Because we included some CAHPS items (adapted to chiropractic) in our study, we were able to compare chiropractic experiences with experiences of a large sample of patients receiving ambulatory medical care. Although a small study of chiropractic and family medicine patients with chronic low back pain reported substantially higher levels of patient satisfaction among the chiropractic patients (8), we found similar patient experiences with communication in our sample of chiropractic patients with chronic low back or neck pain compared to medical patients on corresponding CAHPS survey items. Chiropractic patients reported more positive experiences with access to care than the medical patients. Hence, the current research adds to our understanding of the relative perceptions of chiropractic versus traditional medical care. However, the CAHPS database does not have information on chronic conditions so we are unable to subset it to patients with chronic low back pain or neck pain.
The CAHPS survey was designed to assess the experiences of patients with traditional medical care and uses a 6-month recall interval. Not all the CAHPS items could be administered because some were not applicable to chiropractic. In addition, we administered the items using a 3-month recall interval to correspond to the interval between baseline and follow-up in our study. Further, the chiropractic patients in this study were paid to complete a questionnaire that included the patient experience survey items but patients in the CAHPS database were not paid.
Because not all those eligible for the study participated in it, there is a possibility of selection bias (eg, those who participated tended to have received chiropractic care longer and, therefore, to have positive care experiences). But we found only 6 of 28 product–moment correlations between the 7 patient experience measures and the 4 utilization of care measures were statistically significant (
The results of this study contribute to the literature by providing evidence that experiences with chiropractic care are generally positive among patients with chronic back or neck pain. The study findings provide empirical verification of why some chronic pain patients utilize chiropractic care on a regular basis. It supports the use of chiropractic care as one option for improving functioning and well-being of patients with chronic low back pain or neck pain (26).

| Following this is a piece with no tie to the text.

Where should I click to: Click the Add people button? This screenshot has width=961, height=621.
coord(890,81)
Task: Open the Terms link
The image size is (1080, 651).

Anhang Price et al (27) conducted a systematic review of the literature and concluded that most studies indicated either positive or null associations between patient experiences and best practice clinical processes, lower hospital readmissions, and desirable clinical outcomes. Future research is needed to examine the associations of patient reports about care and expert ratings of the appropriateness of chiropractic care (28).